What is coeliac disease?
How common is coeliac disease?
Coeliac disease is common and affects one in 100 people. However only 24% who have the condition have been diagnosed which means there are currently nearly half a million people who have coeliac disease but don’t yet know. If a first degree family member (such as mother, father, sister or brother) has the condition then the chances of having it increase to one in ten.
What causes coeliac disease?
Coeliac disease is caused by a reaction of the immune system to gluten – a protein found in wheat, barley and rye. When someone with coeliac disease eats gluten, their immune system reacts by damaging the lining of the small intestine.

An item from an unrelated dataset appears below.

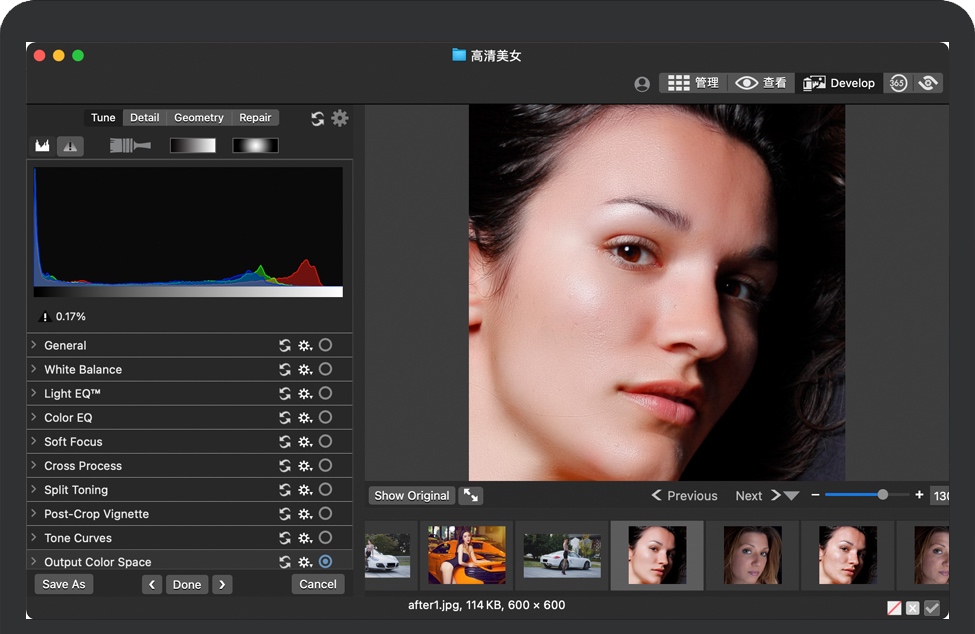This screenshot has width=975, height=634.
Task: Click the full-screen expand icon beside Show Original
Action: point(471,496)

What are the symptoms of coeliac disease?
Symptoms range from mild to severe, and can include bloating, diarrhoea, nausea, wind, constipation, tiredness, mouth ulcers, sudden or unexpected weight loss (but not in all cases), hair loss and anaemia. If you think you could have coeliac disease, take our online assessment at isitcoeliacdisease.org.uk
What is the treatment for coeliac disease?
Once diagnosed, the only treatment for coeliac disease is a gluten-free diet. Gluten is found in wheat, barley and rye. Some people are also sensitive to oats. Once gluten is removed from the diet, you should start to feel much better.
What is dermatitis herpetiformis?
Dermatitis herpetiformis (DH) is the skin manifestation of coeliac disease which occurs as a rash that commonly occurs on the elbows, knees, shoulders, buttocks and face, with red, raised patches often with blisters. It affects around one in 3,300 people.